# Holiday light show super-loud subwoofer thump?



## simpsonhomer (Aug 29, 2018)

My car's light show audio always starts off with super-loud subwoofer "thump". Does yours do that, too?

It's the same whether I use default (holiday) light show or a custom light show. The "thump" is so loud that I'm afraid it'll blow out. I don't have it turned up all the way, either (I just leave it on default volume).


----------



## GDN (Oct 30, 2017)

I believe I've heard something similar from a few videos. Something new to go look at too, go look at your bass/treble controls - there is a new sub-woofer setting on the left.
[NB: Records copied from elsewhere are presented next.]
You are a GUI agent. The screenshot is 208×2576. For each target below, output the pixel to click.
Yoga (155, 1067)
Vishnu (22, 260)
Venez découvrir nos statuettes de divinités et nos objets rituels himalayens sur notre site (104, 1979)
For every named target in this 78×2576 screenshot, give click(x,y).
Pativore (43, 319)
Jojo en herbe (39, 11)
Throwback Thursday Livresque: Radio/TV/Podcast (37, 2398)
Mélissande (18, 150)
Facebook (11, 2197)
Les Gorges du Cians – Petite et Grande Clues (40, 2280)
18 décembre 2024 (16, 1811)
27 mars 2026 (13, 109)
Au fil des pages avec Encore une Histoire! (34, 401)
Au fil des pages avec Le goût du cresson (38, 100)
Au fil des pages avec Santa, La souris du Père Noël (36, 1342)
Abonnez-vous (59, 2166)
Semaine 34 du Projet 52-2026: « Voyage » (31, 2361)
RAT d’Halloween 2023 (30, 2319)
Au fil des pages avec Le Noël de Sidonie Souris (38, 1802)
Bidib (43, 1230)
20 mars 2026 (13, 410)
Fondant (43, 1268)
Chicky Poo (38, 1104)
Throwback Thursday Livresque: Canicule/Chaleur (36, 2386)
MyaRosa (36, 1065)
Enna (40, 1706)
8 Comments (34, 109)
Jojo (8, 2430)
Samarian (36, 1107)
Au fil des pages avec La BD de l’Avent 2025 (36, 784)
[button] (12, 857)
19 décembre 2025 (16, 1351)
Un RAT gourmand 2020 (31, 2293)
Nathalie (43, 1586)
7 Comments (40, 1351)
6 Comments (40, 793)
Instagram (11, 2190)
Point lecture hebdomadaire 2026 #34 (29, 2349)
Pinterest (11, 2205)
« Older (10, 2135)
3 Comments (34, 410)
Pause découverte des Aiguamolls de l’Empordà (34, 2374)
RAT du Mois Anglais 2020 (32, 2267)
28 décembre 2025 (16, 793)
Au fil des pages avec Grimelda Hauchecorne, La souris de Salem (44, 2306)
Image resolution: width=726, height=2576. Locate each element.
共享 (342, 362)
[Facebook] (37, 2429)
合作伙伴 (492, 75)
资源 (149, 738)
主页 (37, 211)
You may need to dial it back some.

While you are there - there is a new Easter egg - turn the Bass up to 8.0 and then adjust the sub-woofer up to the top you will get new descriptions - "11" or "Slappin" or "Wub-Wub" or "BOOOOM".


----------



## SoFlaModel3 (Apr 15, 2017)

Yes mine does the thump as does my wife’s


----------



## JustTheTip (Jun 7, 2018)

I get the thump too.


----------



## Jason Bourne (Aug 18, 2017)

I get the same thump also, even in non-factory lightshows


----------



## Kizzy (Jul 25, 2016)

I wonder if the thump is meant to knock water off of the car before opening things. 🙃


----------



## JWardell (May 9, 2016)

Scared the heck out of me the first time. Happens even if you turn the volume down. I hope it doesn't hurt the speakers.


----------



## sorphin (6 mo ago)

JWardell said:


> Scared the heck out of me the first time. Happens even if you turn the volume down. I hope it doesn't hurt the speakers.


Likewise.. I've now switched out my stock sub.. so i'm going to be even more leary of it because i don't want to damage the JL sub.. It's even worse when you're in a small garage in a triplex.


----------